I have to second GP, writing a GC for C is strange. Not because it is written in C, but for C. State of the art efficient and low latency GC pose requirements on the memory layout of allocated objects and often on the code generated to access those objects, i.e. memory fences of different kind. Some GCs like GHC's or some JVM GCs have special features integrated into the programming language semantics. Since, the semantics of C are basically fixed, the GC misses out on potential improvements and is only ever applicable to a strict subset of C programs.
There's a subtlety here that I think you're missing.
The Hotspot JVM is a C++ program, CPython is a C program that implements the Python language. Both CPython and Hotspot mostly manage their respective memory in the usual styles of their host languages, but they still need some sort of host language representation for their target language objects.
AIUI, this is less obvious with the JVM (where the runtime manages to avoid a lot of host language allocations), but CPython has an explicit PyObject type, and every target language allocation corresponds to a host level allocation in some way. Because the lifecycle of these allocations in C is inextricably linked to the Python-level objects' lifecycle, you don't explicitly allocate/deallocate those manually on an individual level, you let the GC (Refcount in this case) handle that instead. It just turns out that "letting the GC do it" is really just "letting some other logic in my program do it". This means that implementing the Python GC corresponds exactly to implementing GC for PyObject objects at the C level.
The usecase for this project (according to the README) is:
> The original motivation for gc is my desire to write my own LISP in C, entirely from scratch - and that required garbage collection.
Another reason would be in platforms where you cannot run the language of your choice (because lack of implementations of JVM / Python / whatever), although those would maybe not allow malloc either.
One thing that wasn't mentioned so far is that you may want to use garbage collection only for a portion of your program.

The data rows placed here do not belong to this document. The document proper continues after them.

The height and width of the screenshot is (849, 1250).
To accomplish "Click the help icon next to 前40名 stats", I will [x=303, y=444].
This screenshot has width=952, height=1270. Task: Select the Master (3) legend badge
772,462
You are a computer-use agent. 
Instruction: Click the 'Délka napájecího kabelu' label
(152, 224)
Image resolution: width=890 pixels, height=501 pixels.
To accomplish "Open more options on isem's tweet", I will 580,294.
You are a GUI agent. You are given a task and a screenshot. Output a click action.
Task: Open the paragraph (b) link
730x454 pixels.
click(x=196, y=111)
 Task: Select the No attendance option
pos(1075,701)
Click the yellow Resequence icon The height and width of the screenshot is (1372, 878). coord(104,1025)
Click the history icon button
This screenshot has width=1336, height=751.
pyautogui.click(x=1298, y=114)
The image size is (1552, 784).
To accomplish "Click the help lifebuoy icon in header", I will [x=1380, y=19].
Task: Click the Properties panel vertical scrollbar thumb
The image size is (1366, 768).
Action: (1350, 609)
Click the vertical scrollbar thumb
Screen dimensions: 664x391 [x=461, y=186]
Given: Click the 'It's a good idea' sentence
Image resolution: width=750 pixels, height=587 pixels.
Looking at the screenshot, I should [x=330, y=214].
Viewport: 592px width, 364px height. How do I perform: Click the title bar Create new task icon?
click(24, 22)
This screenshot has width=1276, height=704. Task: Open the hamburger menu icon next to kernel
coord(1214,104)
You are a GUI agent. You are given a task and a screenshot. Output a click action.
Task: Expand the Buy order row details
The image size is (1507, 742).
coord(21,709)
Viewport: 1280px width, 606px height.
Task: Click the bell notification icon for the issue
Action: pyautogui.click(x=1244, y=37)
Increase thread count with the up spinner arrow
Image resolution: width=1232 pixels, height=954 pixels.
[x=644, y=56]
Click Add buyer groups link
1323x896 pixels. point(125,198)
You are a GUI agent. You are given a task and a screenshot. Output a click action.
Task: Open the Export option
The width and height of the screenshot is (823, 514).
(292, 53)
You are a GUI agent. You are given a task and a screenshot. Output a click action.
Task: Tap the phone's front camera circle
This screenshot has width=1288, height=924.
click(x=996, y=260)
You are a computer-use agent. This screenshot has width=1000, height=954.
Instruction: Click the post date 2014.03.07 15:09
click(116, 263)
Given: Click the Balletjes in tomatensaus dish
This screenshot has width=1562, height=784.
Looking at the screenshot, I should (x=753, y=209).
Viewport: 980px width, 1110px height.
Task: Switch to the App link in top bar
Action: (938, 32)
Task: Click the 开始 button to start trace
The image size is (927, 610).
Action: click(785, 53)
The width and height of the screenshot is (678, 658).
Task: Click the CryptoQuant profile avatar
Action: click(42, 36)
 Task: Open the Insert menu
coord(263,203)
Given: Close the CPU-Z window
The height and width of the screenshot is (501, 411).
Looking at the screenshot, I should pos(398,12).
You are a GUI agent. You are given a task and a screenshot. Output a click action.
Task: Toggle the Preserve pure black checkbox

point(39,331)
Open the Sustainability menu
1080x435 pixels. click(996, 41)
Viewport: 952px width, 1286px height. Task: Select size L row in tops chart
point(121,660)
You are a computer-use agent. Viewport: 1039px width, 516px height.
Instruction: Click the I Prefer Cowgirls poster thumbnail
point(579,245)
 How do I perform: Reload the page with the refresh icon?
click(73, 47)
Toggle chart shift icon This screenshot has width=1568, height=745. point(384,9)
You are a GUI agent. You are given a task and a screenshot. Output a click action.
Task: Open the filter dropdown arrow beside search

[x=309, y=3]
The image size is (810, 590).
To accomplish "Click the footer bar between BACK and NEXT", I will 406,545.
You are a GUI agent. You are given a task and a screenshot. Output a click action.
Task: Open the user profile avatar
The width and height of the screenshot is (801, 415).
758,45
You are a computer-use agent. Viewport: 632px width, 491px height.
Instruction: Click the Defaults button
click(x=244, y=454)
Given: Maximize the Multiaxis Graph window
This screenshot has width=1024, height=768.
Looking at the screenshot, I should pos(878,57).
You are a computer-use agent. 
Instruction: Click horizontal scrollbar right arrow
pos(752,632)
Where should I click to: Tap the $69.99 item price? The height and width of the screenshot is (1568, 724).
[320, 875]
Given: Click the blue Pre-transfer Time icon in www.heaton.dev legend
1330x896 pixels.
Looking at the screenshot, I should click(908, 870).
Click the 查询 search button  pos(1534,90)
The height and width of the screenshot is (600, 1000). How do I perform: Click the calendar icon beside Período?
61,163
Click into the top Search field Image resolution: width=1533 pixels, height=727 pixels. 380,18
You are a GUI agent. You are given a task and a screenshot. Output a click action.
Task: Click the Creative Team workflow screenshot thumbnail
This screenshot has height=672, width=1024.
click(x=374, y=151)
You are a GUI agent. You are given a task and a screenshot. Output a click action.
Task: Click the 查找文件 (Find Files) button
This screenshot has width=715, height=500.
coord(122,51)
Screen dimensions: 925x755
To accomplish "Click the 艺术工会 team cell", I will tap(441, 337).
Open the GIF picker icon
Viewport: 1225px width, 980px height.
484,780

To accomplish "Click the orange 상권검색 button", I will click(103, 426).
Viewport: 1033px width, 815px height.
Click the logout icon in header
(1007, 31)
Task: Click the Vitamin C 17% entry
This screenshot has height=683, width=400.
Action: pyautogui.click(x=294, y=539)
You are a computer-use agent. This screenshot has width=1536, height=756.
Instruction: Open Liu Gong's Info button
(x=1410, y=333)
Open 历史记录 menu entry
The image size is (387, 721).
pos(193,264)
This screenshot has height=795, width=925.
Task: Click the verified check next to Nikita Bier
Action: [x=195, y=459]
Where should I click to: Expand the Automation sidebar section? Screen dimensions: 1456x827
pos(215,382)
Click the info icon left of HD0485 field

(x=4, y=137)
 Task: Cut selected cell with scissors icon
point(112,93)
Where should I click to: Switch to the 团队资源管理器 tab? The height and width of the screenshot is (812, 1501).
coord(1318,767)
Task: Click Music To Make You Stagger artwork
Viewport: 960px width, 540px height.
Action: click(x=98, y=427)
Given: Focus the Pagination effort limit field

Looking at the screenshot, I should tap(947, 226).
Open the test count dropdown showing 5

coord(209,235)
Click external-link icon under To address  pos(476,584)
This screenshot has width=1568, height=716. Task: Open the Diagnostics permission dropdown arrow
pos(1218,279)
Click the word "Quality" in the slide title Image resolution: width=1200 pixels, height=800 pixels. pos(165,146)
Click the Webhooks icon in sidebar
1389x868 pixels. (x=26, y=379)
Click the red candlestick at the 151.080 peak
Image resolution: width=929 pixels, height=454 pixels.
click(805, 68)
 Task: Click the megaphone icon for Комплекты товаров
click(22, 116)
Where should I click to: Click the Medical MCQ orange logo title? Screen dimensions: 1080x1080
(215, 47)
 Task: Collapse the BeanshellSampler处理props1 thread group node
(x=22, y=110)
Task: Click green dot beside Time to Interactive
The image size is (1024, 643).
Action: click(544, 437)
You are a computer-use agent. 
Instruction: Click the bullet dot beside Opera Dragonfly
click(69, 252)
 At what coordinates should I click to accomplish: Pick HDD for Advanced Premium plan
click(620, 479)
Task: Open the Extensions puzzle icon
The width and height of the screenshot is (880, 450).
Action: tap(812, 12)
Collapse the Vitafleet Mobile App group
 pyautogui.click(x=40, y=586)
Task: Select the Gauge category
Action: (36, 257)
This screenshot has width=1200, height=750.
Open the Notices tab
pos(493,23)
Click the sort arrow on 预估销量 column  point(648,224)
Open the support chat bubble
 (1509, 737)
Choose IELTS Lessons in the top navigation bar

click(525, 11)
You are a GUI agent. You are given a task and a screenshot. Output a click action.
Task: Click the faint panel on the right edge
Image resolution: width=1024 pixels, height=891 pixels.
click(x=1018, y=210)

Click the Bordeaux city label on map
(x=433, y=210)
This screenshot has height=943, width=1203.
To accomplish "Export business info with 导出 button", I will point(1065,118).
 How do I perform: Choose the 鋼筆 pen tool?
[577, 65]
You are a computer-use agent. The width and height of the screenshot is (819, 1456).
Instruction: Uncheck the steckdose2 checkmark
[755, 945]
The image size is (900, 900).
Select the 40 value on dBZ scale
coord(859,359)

You can mix manual malloc/free memory management (plus RAII-style automatic lifetimes) together with GC'd allocation in some parts of your program where you think the tradeoffs make sense.
I could imagine something like this being applicable towards large legacy codebases with a history of memory leaks and segfaults. With legacy codebases you're often only able to tread water and won't be in a position to track everything to it's root cause.
You've answered your own question. For some part of the system you do one type of memory management, for other part you use the GC. If you use a higher level language for everything then writing the performant part will be tricky.
My (very surface level) understanding was always the trade off for the increased manual effort of using C - manual memory management being one example - was that you could tailor your solution exactly to your usecase for increased performance / lower resource use.
If you're going for a garbage collector, why not also benefit from some of the increased language power/features of a higher level language?